**Task description**
Output every entry verbatim.

━━ Data records ━━

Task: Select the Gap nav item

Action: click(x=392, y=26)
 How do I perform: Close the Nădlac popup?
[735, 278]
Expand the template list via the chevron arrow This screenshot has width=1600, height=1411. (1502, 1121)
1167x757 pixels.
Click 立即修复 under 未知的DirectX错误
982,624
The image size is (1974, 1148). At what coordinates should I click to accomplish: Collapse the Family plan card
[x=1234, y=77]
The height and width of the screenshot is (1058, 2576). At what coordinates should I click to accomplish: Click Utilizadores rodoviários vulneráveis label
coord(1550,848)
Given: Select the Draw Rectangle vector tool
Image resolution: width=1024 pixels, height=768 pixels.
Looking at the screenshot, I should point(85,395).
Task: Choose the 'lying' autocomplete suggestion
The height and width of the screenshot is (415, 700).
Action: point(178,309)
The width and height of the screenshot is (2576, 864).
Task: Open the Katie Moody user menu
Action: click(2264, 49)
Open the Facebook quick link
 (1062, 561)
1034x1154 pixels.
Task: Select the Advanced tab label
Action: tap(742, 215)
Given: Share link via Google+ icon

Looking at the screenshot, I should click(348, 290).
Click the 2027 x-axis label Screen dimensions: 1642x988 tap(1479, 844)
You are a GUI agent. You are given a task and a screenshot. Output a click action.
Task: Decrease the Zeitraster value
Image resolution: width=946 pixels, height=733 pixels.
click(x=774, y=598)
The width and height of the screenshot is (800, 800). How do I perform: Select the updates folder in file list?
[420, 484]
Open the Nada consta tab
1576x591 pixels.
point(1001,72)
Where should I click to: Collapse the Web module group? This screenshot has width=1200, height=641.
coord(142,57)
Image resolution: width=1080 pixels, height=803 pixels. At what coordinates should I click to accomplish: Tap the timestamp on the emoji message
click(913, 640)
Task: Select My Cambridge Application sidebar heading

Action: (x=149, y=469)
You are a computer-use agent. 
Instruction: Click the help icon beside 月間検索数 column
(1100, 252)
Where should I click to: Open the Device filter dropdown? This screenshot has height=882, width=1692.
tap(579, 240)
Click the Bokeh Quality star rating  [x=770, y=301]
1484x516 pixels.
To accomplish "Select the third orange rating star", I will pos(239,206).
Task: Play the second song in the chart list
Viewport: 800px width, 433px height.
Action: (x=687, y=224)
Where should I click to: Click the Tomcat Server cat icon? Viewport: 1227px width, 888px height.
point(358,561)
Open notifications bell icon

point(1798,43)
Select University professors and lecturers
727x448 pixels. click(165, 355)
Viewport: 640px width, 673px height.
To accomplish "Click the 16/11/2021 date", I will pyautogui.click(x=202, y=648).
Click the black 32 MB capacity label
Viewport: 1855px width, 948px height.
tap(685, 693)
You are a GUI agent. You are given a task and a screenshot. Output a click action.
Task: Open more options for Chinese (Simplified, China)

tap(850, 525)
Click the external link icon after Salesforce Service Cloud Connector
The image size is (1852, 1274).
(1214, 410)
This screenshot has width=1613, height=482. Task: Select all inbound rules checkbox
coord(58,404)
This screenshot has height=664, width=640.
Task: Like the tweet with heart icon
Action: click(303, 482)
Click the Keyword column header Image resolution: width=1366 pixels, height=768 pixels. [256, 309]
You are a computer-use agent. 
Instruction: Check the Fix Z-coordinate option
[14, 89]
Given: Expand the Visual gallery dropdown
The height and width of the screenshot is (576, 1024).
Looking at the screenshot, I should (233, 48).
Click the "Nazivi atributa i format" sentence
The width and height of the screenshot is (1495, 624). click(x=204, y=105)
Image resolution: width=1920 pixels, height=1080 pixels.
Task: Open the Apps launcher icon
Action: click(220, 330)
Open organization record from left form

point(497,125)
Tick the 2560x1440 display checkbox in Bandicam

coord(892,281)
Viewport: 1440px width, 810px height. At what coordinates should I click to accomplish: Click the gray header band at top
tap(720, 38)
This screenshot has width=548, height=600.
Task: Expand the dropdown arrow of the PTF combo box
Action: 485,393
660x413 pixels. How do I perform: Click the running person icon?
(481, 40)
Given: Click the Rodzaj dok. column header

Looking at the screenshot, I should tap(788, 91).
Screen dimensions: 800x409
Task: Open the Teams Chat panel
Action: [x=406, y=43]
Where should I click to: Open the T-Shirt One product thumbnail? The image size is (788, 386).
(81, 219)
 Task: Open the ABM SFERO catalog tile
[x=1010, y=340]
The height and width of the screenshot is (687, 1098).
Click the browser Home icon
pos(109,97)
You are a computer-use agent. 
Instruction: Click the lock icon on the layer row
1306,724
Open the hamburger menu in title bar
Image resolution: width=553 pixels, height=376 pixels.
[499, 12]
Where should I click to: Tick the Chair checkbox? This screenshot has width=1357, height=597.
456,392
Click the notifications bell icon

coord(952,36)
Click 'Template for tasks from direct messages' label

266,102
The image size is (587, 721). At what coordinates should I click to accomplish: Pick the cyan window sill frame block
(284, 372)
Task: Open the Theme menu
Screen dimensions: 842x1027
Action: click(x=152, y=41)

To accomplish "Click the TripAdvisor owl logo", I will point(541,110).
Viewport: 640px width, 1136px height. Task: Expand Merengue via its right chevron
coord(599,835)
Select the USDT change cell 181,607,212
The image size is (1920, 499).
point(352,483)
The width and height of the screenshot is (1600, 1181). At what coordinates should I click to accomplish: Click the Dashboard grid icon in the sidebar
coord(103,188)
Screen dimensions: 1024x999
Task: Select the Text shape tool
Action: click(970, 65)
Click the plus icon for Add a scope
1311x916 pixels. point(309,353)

━━━

**Answer to this problem**
Task: Select the Gap nav item

Action: click(x=392, y=26)
 How do I perform: Close the Nădlac popup?
[735, 278]
Expand the template list via the chevron arrow This screenshot has width=1600, height=1411. (1502, 1121)
1167x757 pixels.
Click 立即修复 under 未知的DirectX错误
982,624
The image size is (1974, 1148). At what coordinates should I click to accomplish: Collapse the Family plan card
[x=1234, y=77]
The height and width of the screenshot is (1058, 2576). At what coordinates should I click to accomplish: Click Utilizadores rodoviários vulneráveis label
coord(1550,848)
Given: Select the Draw Rectangle vector tool
Image resolution: width=1024 pixels, height=768 pixels.
Looking at the screenshot, I should point(85,395).
Task: Choose the 'lying' autocomplete suggestion
The height and width of the screenshot is (415, 700).
Action: point(178,309)
The width and height of the screenshot is (2576, 864).
Task: Open the Katie Moody user menu
Action: click(2264, 49)
Open the Facebook quick link
 (1062, 561)
1034x1154 pixels.
Task: Select the Advanced tab label
Action: tap(742, 215)
Given: Share link via Google+ icon

Looking at the screenshot, I should click(348, 290).
Click the 2027 x-axis label Screen dimensions: 1642x988 tap(1479, 844)
You are a GUI agent. You are given a task and a screenshot. Output a click action.
Task: Decrease the Zeitraster value
Image resolution: width=946 pixels, height=733 pixels.
click(x=774, y=598)
The width and height of the screenshot is (800, 800). How do I perform: Select the updates folder in file list?
[420, 484]
Open the Nada consta tab
1576x591 pixels.
point(1001,72)
Where should I click to: Collapse the Web module group? This screenshot has width=1200, height=641.
coord(142,57)
Image resolution: width=1080 pixels, height=803 pixels. At what coordinates should I click to accomplish: Tap the timestamp on the emoji message
click(913, 640)
Task: Select My Cambridge Application sidebar heading

Action: (x=149, y=469)
You are a computer-use agent. 
Instruction: Click the help icon beside 月間検索数 column
(1100, 252)
Where should I click to: Open the Device filter dropdown? This screenshot has height=882, width=1692.
tap(579, 240)
Click the Bokeh Quality star rating  [x=770, y=301]
1484x516 pixels.
To accomplish "Select the third orange rating star", I will pos(239,206).
Task: Play the second song in the chart list
Viewport: 800px width, 433px height.
Action: (x=687, y=224)
Where should I click to: Click the Tomcat Server cat icon? Viewport: 1227px width, 888px height.
point(358,561)
Open notifications bell icon

point(1798,43)
Select University professors and lecturers
727x448 pixels. click(165, 355)
Viewport: 640px width, 673px height.
To accomplish "Click the 16/11/2021 date", I will pyautogui.click(x=202, y=648).
Click the black 32 MB capacity label
Viewport: 1855px width, 948px height.
tap(685, 693)
You are a GUI agent. You are given a task and a screenshot. Output a click action.
Task: Open more options for Chinese (Simplified, China)

tap(850, 525)
Click the external link icon after Salesforce Service Cloud Connector
The image size is (1852, 1274).
(1214, 410)
This screenshot has width=1613, height=482. Task: Select all inbound rules checkbox
coord(58,404)
This screenshot has height=664, width=640.
Task: Like the tweet with heart icon
Action: click(303, 482)
Click the Keyword column header Image resolution: width=1366 pixels, height=768 pixels. [256, 309]
You are a computer-use agent. 
Instruction: Check the Fix Z-coordinate option
[14, 89]
Given: Expand the Visual gallery dropdown
The height and width of the screenshot is (576, 1024).
Looking at the screenshot, I should (233, 48).
Click the "Nazivi atributa i format" sentence
The width and height of the screenshot is (1495, 624). click(x=204, y=105)
Image resolution: width=1920 pixels, height=1080 pixels.
Task: Open the Apps launcher icon
Action: click(220, 330)
Open organization record from left form

point(497,125)
Tick the 2560x1440 display checkbox in Bandicam

coord(892,281)
Viewport: 1440px width, 810px height. At what coordinates should I click to accomplish: Click the gray header band at top
tap(720, 38)
This screenshot has width=548, height=600.
Task: Expand the dropdown arrow of the PTF combo box
Action: 485,393
660x413 pixels. How do I perform: Click the running person icon?
(481, 40)
Given: Click the Rodzaj dok. column header

Looking at the screenshot, I should tap(788, 91).
Screen dimensions: 800x409
Task: Open the Teams Chat panel
Action: [x=406, y=43]
Where should I click to: Open the T-Shirt One product thumbnail? The image size is (788, 386).
(81, 219)
 Task: Open the ABM SFERO catalog tile
[x=1010, y=340]
The height and width of the screenshot is (687, 1098).
Click the browser Home icon
pos(109,97)
You are a computer-use agent. 
Instruction: Click the lock icon on the layer row
1306,724
Open the hamburger menu in title bar
Image resolution: width=553 pixels, height=376 pixels.
[499, 12]
Where should I click to: Tick the Chair checkbox? This screenshot has width=1357, height=597.
456,392
Click the notifications bell icon

coord(952,36)
Click 'Template for tasks from direct messages' label

266,102
The image size is (587, 721). At what coordinates should I click to accomplish: Pick the cyan window sill frame block
(284, 372)
Task: Open the Theme menu
Screen dimensions: 842x1027
Action: click(x=152, y=41)

To accomplish "Click the TripAdvisor owl logo", I will point(541,110).
Viewport: 640px width, 1136px height. Task: Expand Merengue via its right chevron
coord(599,835)
Select the USDT change cell 181,607,212
The image size is (1920, 499).
point(352,483)
The width and height of the screenshot is (1600, 1181). At what coordinates should I click to accomplish: Click the Dashboard grid icon in the sidebar
coord(103,188)
Screen dimensions: 1024x999
Task: Select the Text shape tool
Action: click(970, 65)
Click the plus icon for Add a scope
1311x916 pixels. point(309,353)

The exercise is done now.